Stored data entries:
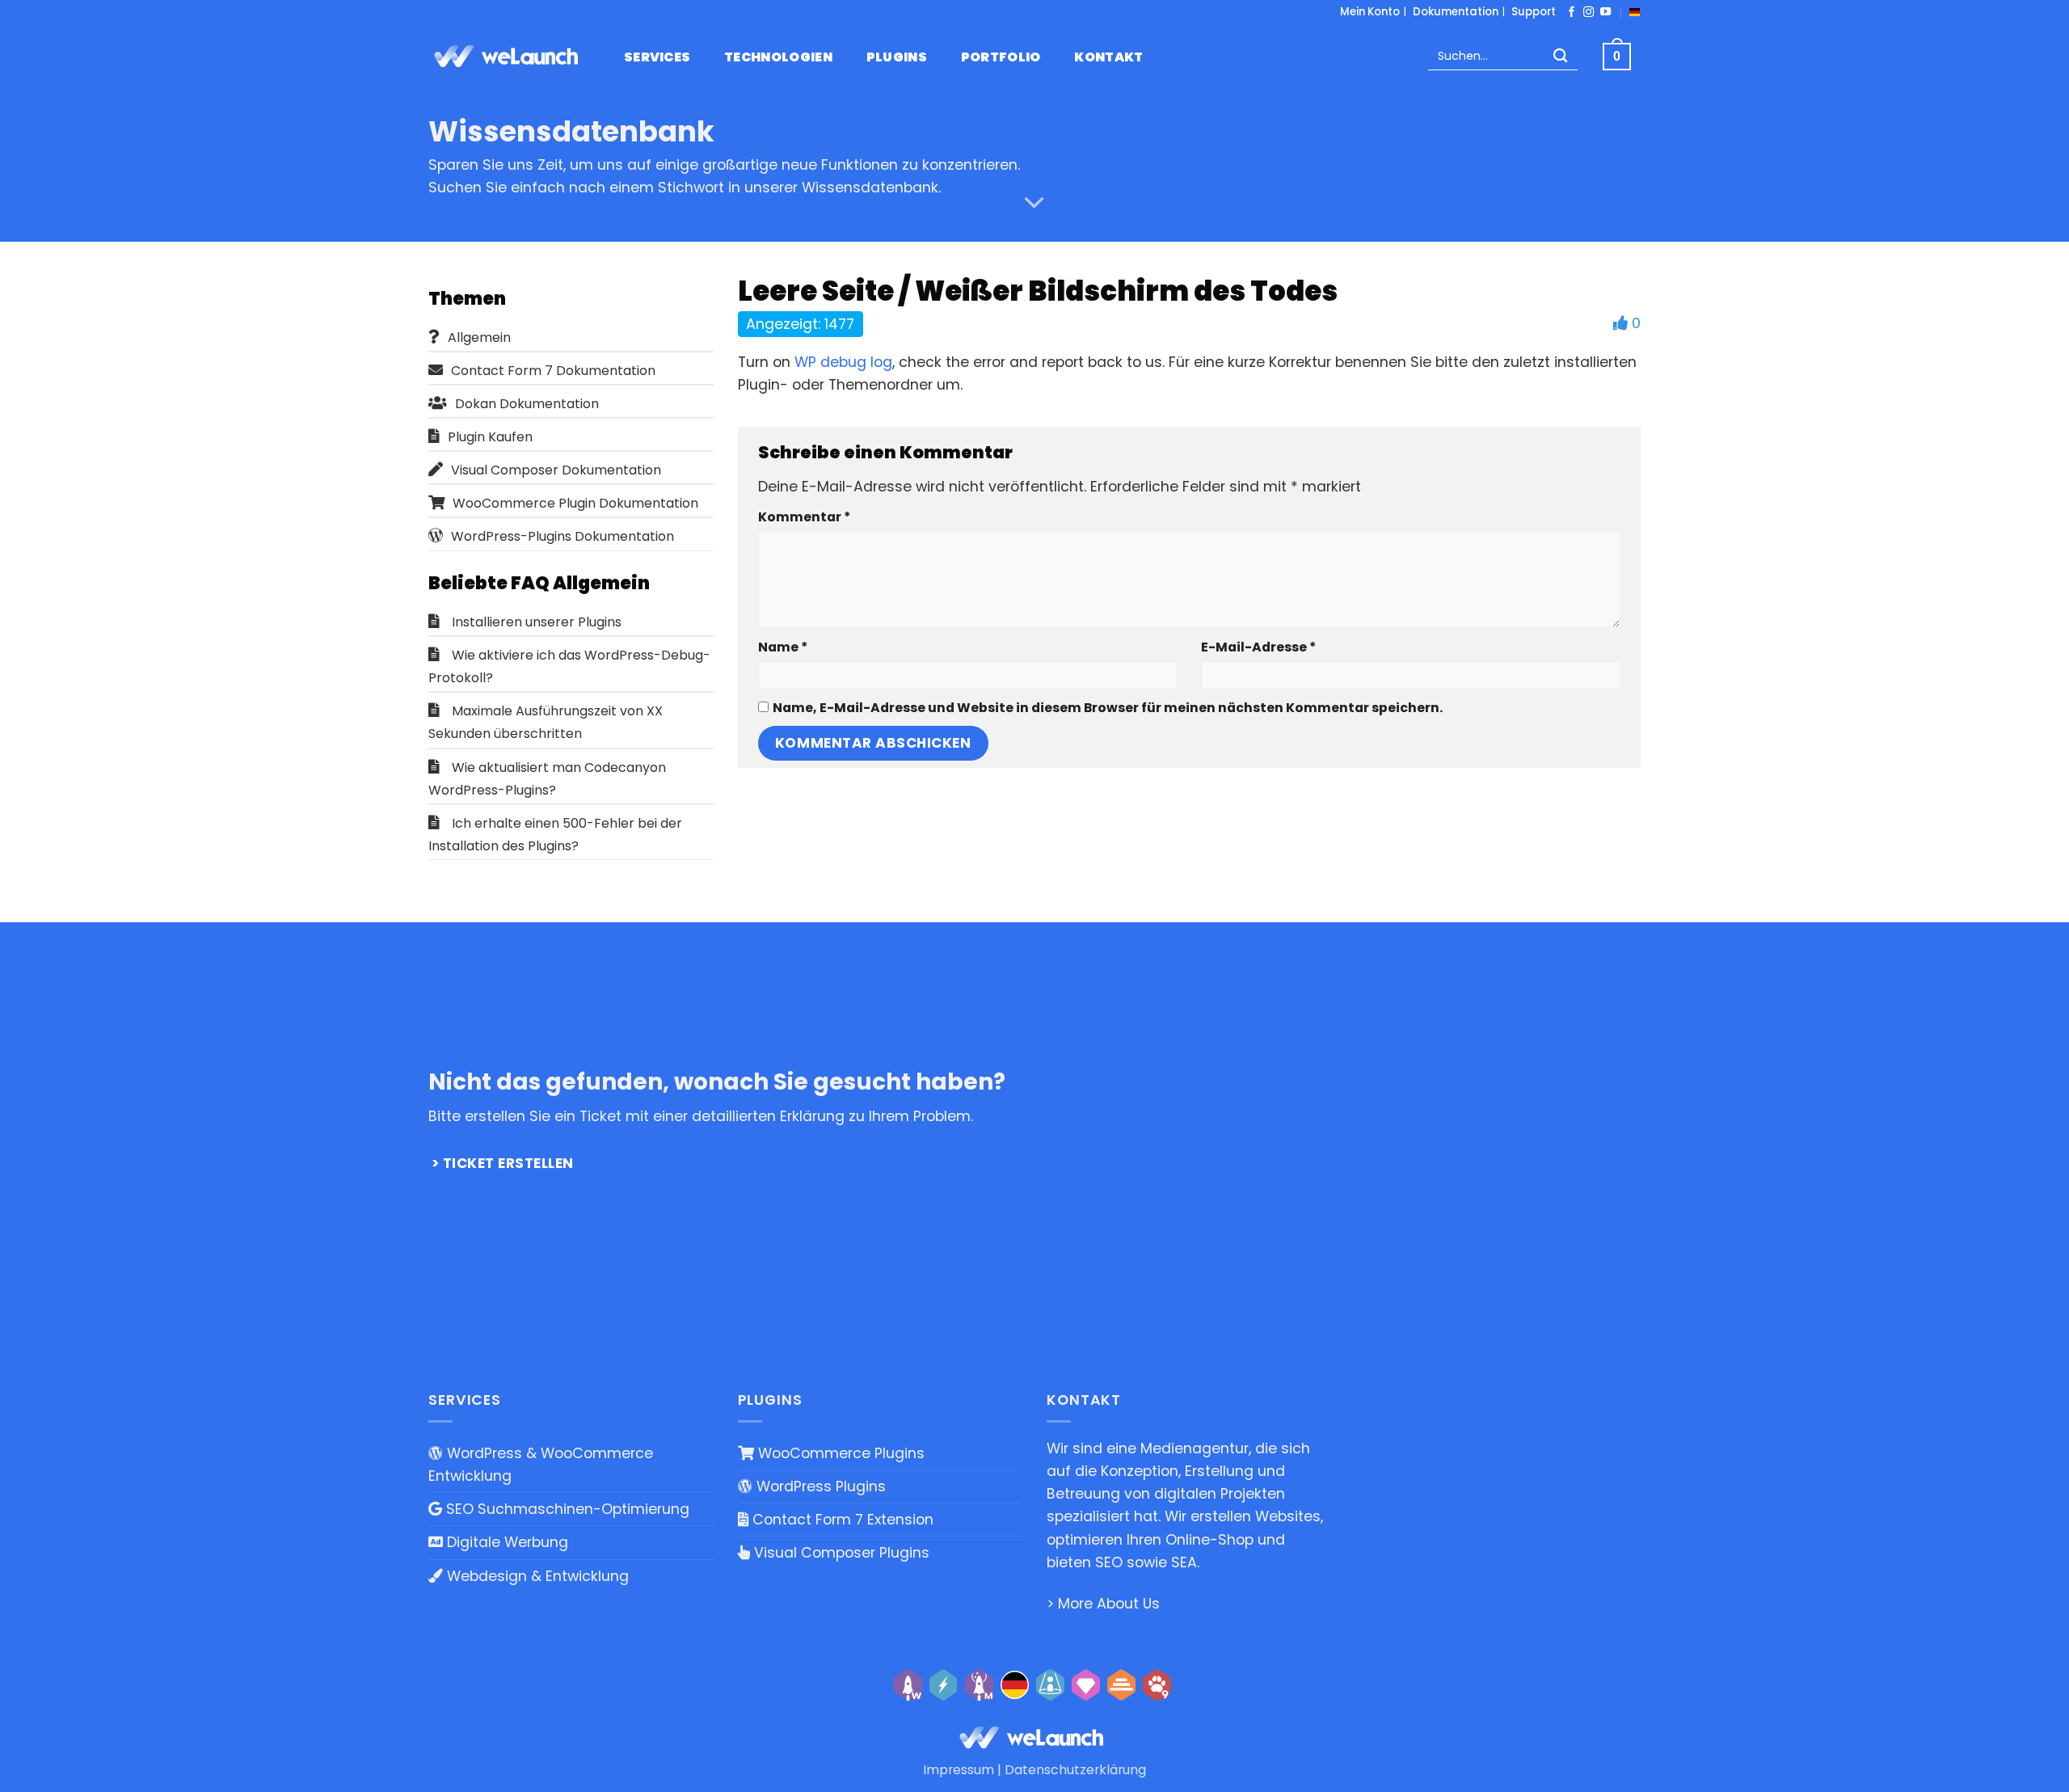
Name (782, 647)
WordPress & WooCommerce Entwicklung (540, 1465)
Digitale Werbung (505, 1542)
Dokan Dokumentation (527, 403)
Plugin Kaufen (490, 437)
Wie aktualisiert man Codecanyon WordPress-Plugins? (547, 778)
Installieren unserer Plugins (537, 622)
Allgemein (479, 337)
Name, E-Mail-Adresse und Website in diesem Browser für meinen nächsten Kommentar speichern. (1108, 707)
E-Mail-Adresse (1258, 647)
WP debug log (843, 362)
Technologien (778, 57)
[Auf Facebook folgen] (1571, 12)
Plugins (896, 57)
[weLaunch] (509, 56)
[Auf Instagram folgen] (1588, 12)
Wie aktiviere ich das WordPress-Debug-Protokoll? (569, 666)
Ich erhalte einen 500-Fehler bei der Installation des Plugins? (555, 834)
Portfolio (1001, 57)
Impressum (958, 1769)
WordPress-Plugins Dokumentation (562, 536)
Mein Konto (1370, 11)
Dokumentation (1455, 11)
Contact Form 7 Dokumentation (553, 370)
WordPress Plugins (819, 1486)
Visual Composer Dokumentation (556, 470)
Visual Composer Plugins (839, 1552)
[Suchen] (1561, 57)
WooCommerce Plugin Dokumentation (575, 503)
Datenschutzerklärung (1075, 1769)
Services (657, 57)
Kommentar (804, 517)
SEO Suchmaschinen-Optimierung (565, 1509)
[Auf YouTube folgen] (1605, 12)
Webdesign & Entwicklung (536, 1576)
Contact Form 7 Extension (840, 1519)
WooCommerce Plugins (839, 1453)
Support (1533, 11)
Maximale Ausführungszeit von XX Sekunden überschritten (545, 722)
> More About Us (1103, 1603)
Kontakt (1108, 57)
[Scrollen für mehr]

*Task prompt*. Repeat the entries above exactly and skip the images.

*Task response*.
Name (782, 647)
WordPress & WooCommerce Entwicklung (540, 1465)
Digitale Werbung (505, 1542)
Dokan Dokumentation (527, 403)
Plugin Kaufen (490, 437)
Wie aktualisiert man Codecanyon WordPress-Plugins? (547, 778)
Installieren unserer Plugins (537, 622)
Allgemein (479, 337)
Name, E-Mail-Adresse und Website in diesem Browser für meinen nächsten Kommentar speichern. (1108, 707)
E-Mail-Adresse (1258, 647)
WP debug log (843, 362)
Technologien (778, 57)
[Auf Facebook folgen] (1571, 12)
Plugins (896, 57)
[weLaunch] (509, 56)
[Auf Instagram folgen] (1588, 12)
Wie aktiviere ich das WordPress-Debug-Protokoll? (569, 666)
Ich erhalte einen 500-Fehler bei der Installation des Plugins? (555, 834)
Portfolio (1001, 57)
Impressum (958, 1769)
WordPress-Plugins Dokumentation (562, 536)
Mein Konto (1370, 11)
Dokumentation (1455, 11)
Contact Form 7 Dokumentation (553, 370)
WordPress Plugins (819, 1486)
Visual Composer Dokumentation (556, 470)
Visual Composer Plugins (839, 1552)
[Suchen] (1561, 57)
WooCommerce Plugin Dokumentation (575, 503)
Datenschutzerklärung (1075, 1769)
Services (657, 57)
Kommentar (804, 517)
SEO Suchmaschinen-Optimierung (565, 1509)
[Auf YouTube folgen] (1605, 12)
Webdesign & Entwicklung (536, 1576)
Contact Form 7 Extension (840, 1519)
WooCommerce Plugins (839, 1453)
Support (1533, 11)
Maximale Ausführungszeit von XX Sekunden überschritten (545, 722)
> More About Us (1103, 1603)
Kontakt (1108, 57)
[Scrollen für mehr]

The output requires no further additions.